ILLUSTRATION DE magicmine, Alamy Stock Photo

Il y a des moments dans la vie où il faut prendre des décisions sans avoir toutes les informations à disposition, qu’il s’agisse d’un choix rapide à faire durant une crise ou bien répondre à une offre d’emploi. Dans ces situations, il arrive que l’on s’en remette à son intuition, dans l’espoir que notre inconscient nous aide à faire le bon choix.

L’intuition est « une forme de connaissance immédiate qui ne recourt pas au raisonnement ». Durant de nombreuses années, l’intuition était considérée comme presque mysthique, un concept ni bon ni mauvais mais que l'on ne pouvait définir et dont on ne pouvait prouver l'utilité.

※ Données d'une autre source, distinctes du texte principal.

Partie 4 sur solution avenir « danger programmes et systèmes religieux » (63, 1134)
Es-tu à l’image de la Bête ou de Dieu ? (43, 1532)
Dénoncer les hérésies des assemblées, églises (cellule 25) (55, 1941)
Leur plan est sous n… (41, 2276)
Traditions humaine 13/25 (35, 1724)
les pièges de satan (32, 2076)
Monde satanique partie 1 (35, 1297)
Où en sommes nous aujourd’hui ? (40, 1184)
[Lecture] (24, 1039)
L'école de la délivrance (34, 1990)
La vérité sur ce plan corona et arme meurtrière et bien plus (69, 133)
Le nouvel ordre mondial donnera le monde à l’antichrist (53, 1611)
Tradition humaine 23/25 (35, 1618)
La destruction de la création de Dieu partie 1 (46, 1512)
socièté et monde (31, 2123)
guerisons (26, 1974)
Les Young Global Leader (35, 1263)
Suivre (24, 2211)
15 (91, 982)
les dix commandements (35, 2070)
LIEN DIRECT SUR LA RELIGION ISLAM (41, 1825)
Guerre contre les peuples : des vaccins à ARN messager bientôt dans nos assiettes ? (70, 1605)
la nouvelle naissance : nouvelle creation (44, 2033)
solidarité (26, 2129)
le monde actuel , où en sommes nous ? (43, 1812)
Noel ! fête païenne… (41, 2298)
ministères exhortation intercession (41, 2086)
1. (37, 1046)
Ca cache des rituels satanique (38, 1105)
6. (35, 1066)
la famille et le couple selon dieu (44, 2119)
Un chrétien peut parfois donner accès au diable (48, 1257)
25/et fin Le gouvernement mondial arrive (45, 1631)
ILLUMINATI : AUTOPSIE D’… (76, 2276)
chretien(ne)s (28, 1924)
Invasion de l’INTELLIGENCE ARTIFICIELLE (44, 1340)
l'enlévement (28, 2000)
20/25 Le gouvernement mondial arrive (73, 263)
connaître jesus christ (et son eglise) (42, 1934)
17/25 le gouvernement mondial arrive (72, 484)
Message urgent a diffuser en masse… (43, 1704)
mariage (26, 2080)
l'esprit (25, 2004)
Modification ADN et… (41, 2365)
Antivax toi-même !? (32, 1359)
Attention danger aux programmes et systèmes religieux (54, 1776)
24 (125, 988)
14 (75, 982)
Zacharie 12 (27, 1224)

Bien que l’intuition ait été notoirement difficile à définir et à étudier, les scientifiques cherchent à mieux la comprendre, voire à lui trouver de nouvelles définitions.

« Ma définition [de l’intuition] c’est l’utilisation sensée et productive de nos informations inconscientes qui nous aide à prendre de meilleures décisions », déclare Joel Pearson, chercheur à l’université de Nouvelle-Galles du Sud, en Australie. Son livre, The Intuition Toolkit, n’a pas été traduit en français. Comme l’a découvert Joel Pearson, certaines fois, les informations inconscientes peuvent nous aider à prendre de meilleures décisions, tandis que d’autres processus inconscients, tels que les biais, peuvent nous desservir.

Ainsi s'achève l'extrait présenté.